Madrugada

e estava ali
tão vadio feito um gato pardo
sob o silêncio das luzes dos postes
até se encontrar perdido entre tantos sonhos.

Aqui em si

como um animal absorto em sua fome comunal
tenciono suas áreas despidas de qualquer contato alheio
e sinto o ímpeto da curiosidade pulsar entre minhas partes íntimas
ínfimas são todas as ideias que brotam em mim à medida que te desnuo
e peço que se não forem realmente como as quero, que as mantêm recônditas em si.
então.

Cada casa é um caso

10:30 da manhã.

- Rosa.
- Bom dia.
- Tá boa?
- Eu não tô não. Não dormi direito esta noite.

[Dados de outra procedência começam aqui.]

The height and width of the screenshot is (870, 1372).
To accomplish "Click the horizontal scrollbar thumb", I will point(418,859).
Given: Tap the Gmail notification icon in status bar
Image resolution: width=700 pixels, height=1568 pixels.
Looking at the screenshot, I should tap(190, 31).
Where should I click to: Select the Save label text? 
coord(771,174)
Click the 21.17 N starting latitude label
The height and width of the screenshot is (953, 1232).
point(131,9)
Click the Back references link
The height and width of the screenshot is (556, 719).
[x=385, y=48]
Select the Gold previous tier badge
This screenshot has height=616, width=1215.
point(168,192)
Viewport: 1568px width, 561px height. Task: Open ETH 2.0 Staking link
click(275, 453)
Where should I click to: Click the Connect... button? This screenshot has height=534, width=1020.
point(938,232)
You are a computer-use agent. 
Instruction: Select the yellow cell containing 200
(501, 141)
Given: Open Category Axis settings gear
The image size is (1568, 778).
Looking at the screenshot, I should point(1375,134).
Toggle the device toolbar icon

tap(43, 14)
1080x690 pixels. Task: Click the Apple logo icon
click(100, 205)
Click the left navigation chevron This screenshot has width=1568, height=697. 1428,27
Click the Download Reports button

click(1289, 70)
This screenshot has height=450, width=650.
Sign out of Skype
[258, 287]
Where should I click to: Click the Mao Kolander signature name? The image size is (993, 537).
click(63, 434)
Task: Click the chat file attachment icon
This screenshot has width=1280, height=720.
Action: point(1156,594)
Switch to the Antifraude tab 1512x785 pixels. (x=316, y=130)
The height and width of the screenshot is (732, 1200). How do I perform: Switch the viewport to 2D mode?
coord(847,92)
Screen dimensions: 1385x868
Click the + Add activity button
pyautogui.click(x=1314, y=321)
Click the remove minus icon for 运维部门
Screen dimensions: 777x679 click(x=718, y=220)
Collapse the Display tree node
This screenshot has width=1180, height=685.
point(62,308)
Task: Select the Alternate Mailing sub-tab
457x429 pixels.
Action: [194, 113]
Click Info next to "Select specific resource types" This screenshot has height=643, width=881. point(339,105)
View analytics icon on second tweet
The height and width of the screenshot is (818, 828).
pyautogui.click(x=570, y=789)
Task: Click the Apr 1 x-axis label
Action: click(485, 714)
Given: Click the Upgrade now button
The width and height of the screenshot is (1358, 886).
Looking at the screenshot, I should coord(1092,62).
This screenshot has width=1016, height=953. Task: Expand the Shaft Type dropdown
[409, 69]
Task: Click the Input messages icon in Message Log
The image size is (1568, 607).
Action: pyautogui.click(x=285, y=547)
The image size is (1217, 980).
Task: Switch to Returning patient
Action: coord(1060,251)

Rosa é desempregada, assim como o marido, com uma complicação no Conselho Tutelar, tem uma escadinha de cinco filhos, bebe, e não sabia que usava água morna no preparo da gelatina. Por necessidade, ela está trabalhando pra minha mãe, que é madrinha da filha mais velha dela, Glícia, 12. Rosa cata o feijão, enquanto eu tomo o café.

- Então, Rosa. Por que não dormiu direito esta noite?
- Dívidas. Tô preocupada...
- Deus é pai.
- Ó pra cê ver, Dete trabalha e nem precisa, porque o marido dela ganha dois salários, ainda tem o dinheiro que ele recebe do dedo [pelo acidente de trabalho que o fez perder um ou dois dedos]; o filho dela ganha um salário também e uma filha dela recebe o Bolsa Estudante...

Dete lava roupa em casa às vezes, muito bem por sinal, tem uma escadinha de seis, e tudo isso que Rosa acabou de falar.

- ... O meu Bolsa Família foi cortado.
- Porque Glícia teve notas baixas e pouca frequência, num foi?
- Pouca frequência... foi. Será que posso voltar a receber?
- Sei não, no meio de tantos milhões de famílias, é complicado. Talvez se Glícia melhorar nas notas e frequência, pode ser.

Glícia é afilhada de minha mãe, está na primeira série, desinteressada, muito atrasada na escola, mal sabe ler, tem uma letra bonita, cabelo demasiadamente crespo, magra, fotogênica, excessivamente mentirosa, pra melhorar sua educação já morou com a tia, com a mãe, com a avó, passou uma semana em casa. Deve ter voltado pra mãe, ou pra tia. Tem 12 anos. Estuda em tempo integral pra diminuir as despesas em casa, ganhou uma presilha da minha irmã e a perdeu na escola no dia seguinte.

- Vou descadastrar Glícia do Bolsa Família.
- E o Bolsa Estudante, Rosa?
- Só recebe quem tem filho com dezesseis anos.
- E quando Glícia completar dezesseis tu recadastrará ela no Bolsa Família?
- ...

Bom, sei não, essas ajudas governamentais me deixam com um pé lá outro cá. Quantas dessas Bolsas são gastas indevidamente? Estimular o estudo com dinheiro? Assumir, ou não, os filhos por causa delas? Ter filhos para aumentar a chance de ganhá-las? Mas, quantas famílias vivem, ou melhor, sobrevivem por causa delas?
Não sei mais se devo concordar com Fernando Pessoa: “Sinto-me feliz por haver tanta coisa que eu não compreendo”.

Minimalismo

descia
por entre o silêncio escuro da sala de estar
enquanto tecia.

Mais que coisas

Não estão findas, pelo visto
As palavras do profeta sobre
como as coisas devem funcionar
Mas numa coisa persisto:
As coisas são mais que coisas
Sob os olhos que bem sabem enxergar.

Fim de semana

Missa, bar; visitas íntimas
São as tarefas de domingo
Dos que se deixam levar
E só acabam adiante
Quando o sono se dá.

Por toda semana que há de passar
Confesse que anseia pelo fim retornar
Pecados, mágoas e carências ajeitar
Até que acaba o domingo
Tudo teima em voltar

Agora sim, vamos sonhar.

Transbordar

Sentado na janela vejo a chuva entrar
Pelo telhado, furado, quebrado, culpado
A poça se espalha em cada lajota, tortas
Pelo rejunto se escorrem a transbordar

De pé na janela olho os móveis a molhar
N'água me olham com a alma a alagar
Foram-se encosto, assento e adjunto adnominal

Arrisco-me a saltar e despedir do temporal.